WRITTEN TASKS –
[A] Write out the portion of the excerpt on comic types that starts with "II. The Novel-Reading" and goes on through "Roman Bourgeois (1666).".
[B] Answer these questions from the excerpt on comic types below:
(i) What year does it give for Molière's Les Précieuses?
(ii) Whose work did Scarron's Roman Comique burlesque?
(iii) Under which two writers was the comedy of manners revived?

Never loose an inch of chain:
Freedom, run-aways will make 'em,
And the devil can't o'ertake 'em.
Except for Lionel and Clarissa there were after Cibber's Refusal few representations of the learned lady as a comic type, until after the revival of the comedy of manners under Sheridan and Goldsmith. The sentimental comedy was occupied in rescuing super-sensitive, over-refined, delicate, tearful, and helpless heroines from the plots of abnormally dark villains, and in bestowing the prizes thus captured on the high-minded, self-conscious Sir Charles Grandisons who posed as heroes of the play. Comic types fell by the way until Goldsmith succeeded in his knight-errantry in behalf of the goddess of fun, and routed sensibility, and sentimentality. And the learned ladies in the comedy after 1770 represent a new kind of learning, and the ladies themselves are in many respects unlike their sisters of an earlier date.
II. The Novel-Reading Girl as a Comic Type
The learned-lady theme had an interesting variant in the novel-reading girl. This type, as it appeared in comedy and fiction, is also of French origin. It finds its direct ancestry in Molière's Les Précieuses (1659), a satiric representation of the vogue of the French romances, most of which appeared in the twenty-five years before Les Précieuses.[492]
Along with the vogue of the romances came the critical comment. Scarron's Roman Comique (1651) burlesqued La Calprenède. Boileau's Héros de Romans (1664) and L'Art Poétique (1674) satirized especially the romances of Scudéry. The two satires that showed the effect of the romances on the minds of young girls were Molière's Les Précieuses and later Furetière's Roman Bourgeois (1666).

DATA PROVIDED –

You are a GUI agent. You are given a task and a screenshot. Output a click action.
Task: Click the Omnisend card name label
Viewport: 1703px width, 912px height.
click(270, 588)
==
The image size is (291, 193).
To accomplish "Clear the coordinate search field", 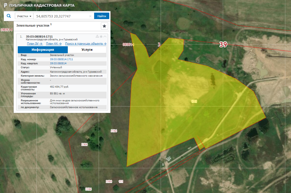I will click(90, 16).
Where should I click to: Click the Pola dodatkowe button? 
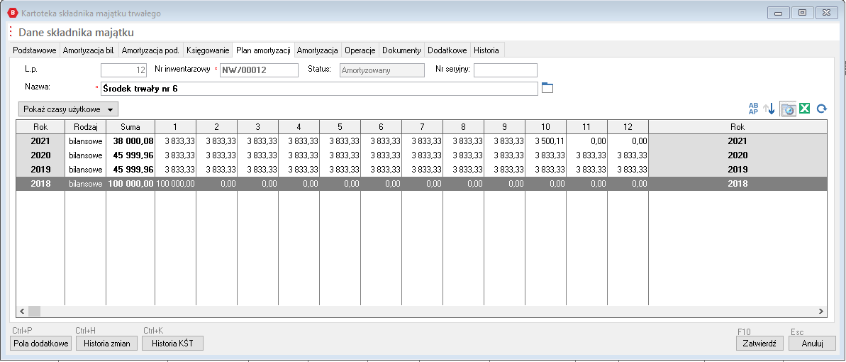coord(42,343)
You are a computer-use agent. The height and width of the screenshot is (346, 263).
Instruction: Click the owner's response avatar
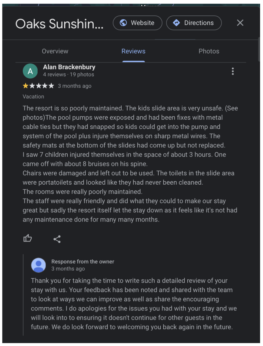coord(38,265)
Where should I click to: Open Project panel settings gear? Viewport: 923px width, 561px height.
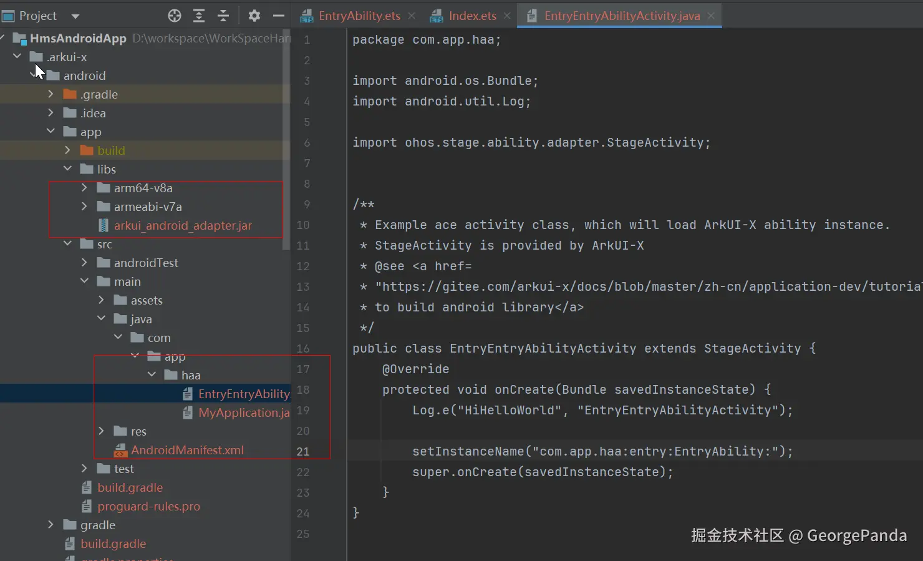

THE RESPONSES –
[A]
II. The Novel-Reading Girl as a Comic Type
The learned-lady theme had an interesting variant in the novel-reading girl. This type, as it appeared in comedy and fiction, is also of French origin. It finds its direct ancestry in Molière's Les Précieuses (1659), a satiric representation of the vogue of the French romances, most of which appeared in the twenty-five years before Les Précieuses.[492]
Along with the vogue of the romances came the critical comment. Scarron's Roman Comique (1651) burlesqued La Calprenède. Boileau's Héros de Romans (1664) and L'Art Poétique (1674) satirized especially the romances of Scudéry. The two satires that showed the effect of the romances on the minds of young girls were Molière's Les Précieuses and later Furetière's Roman Bourgeois (1666).

[B]
(i) 1659
(ii) La Calprenède
(iii) Sheridan and Goldsmith